On the eve of the release of her third studio album, GREY Area, Little Simz is resolved. As we sit down and chat a stone’s throw away from St. Paul’s Cathedral, the artist, real name Simbi Ajikawoshe, is in a fairly pensive mood—languid even. Today, she’s observing and living life at a much slower space compared to four years ago, when she released her debut album A Curious Tale Of Trials + Persons. GREY Area marks a new chapter in 25-year-old Simz’s life, where the music and the personal both come to a head. “When I first started writing for this album, I didn’t have a particular concept in mind,” she tells me. “It’s the first time I had spent a long time with a producer in the studio. On all my other projects, people would just send me beats, but this time I locked in with one producer, Inflo, and stayed stationary.”

Two years ago, the North London wordsmith began documenting her life and travels through photography, and it was a decision that led to her creating the artwork for the LP’s lead singles herself. “I wanted it to be as much my vision as possible,” she says. “When I was coming up with the ideas for each image, I realised that only I could capture what I had in mind.
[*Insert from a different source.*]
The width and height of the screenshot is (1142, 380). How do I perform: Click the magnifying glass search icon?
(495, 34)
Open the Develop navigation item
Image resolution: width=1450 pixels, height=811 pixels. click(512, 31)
Photography is something I’ve been doing on the low, but this is the first time I’ve really started to showcase it.” While many artists and creatives are increasingly multi-skilled through DIY means, photography has given Little Simz another medium to tell her stories. Combine that with the two Welcome To Wonderland festivals she curated, and the artist has come to the realisation that through using a number of mediums, she is able to reach different audiences while telling a single story.
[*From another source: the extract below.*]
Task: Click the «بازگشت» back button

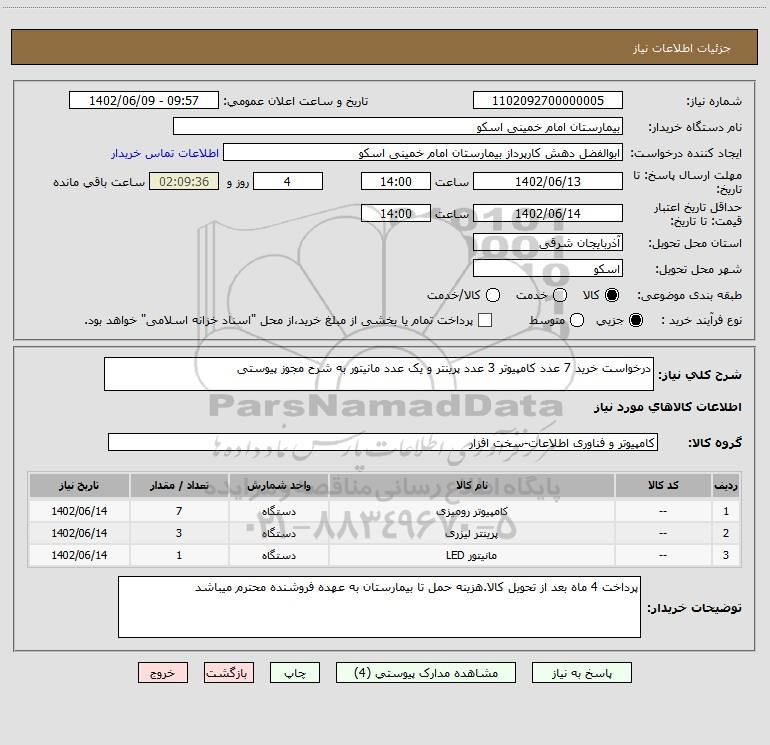Action: 229,673
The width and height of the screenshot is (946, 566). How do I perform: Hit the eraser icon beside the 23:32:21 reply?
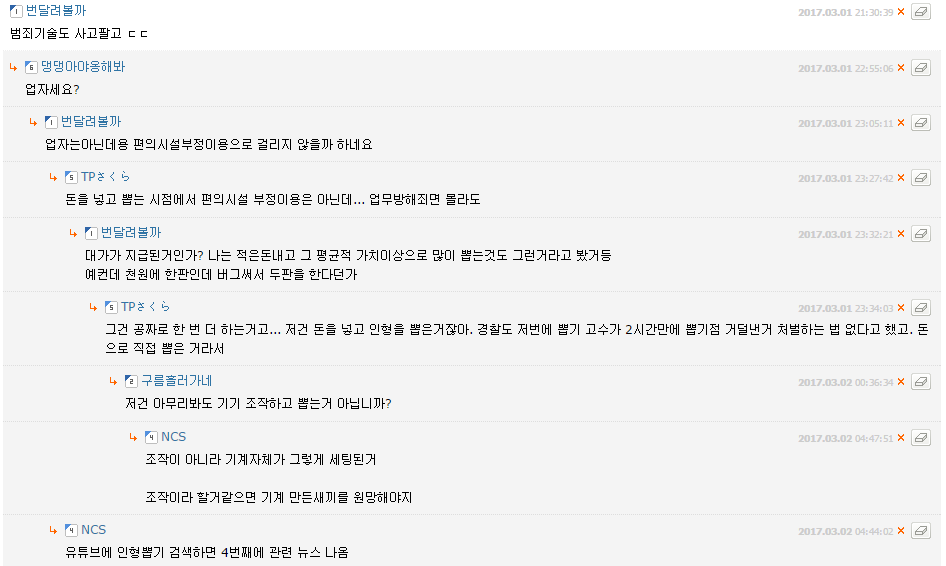tap(921, 234)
“I think it was just focusing on one thing at a time that changed the way I felt about my music. It’s like, I can’t be in four relationships at once.” But where she once previously tried to work on multiple projects at any given time, this time around she’s learnt that a single-minded approach can lead to a full-bodied album. “I’ve learnt how to focus my energy on one thing at a time,” Simz says. “Looking back on the Stillness In Wonderland album, I was writing it on tour and I was being pulled in so many different directions while trying to make a record at the same time.” Through rap, Simz tells vivid and personal stories, while grime’s soundscapes and energy allows her to be more threatening, piercing and often confrontational. As a lyricist, Simz is a square fitting into a circle and for a long time, how she was perceived as a rapper was something she thought about a lot; it’s certainly hard to occupy any amount of space as an emcee who is as technical as she is, hence why she wound up on the radar of Kendrick Lamar.

“Jay-Z on a bad day, Shakespeare on my worst days, never been a punk, trust you can get it in the worst way,” she spits with full conviction on “Offence”. But the bravado sounds more self-assured than on previous records. Simz is the rapper’s rapper, and because she continues to refuse to find herself confined to any one sound, her influence may not be truly felt for years to come.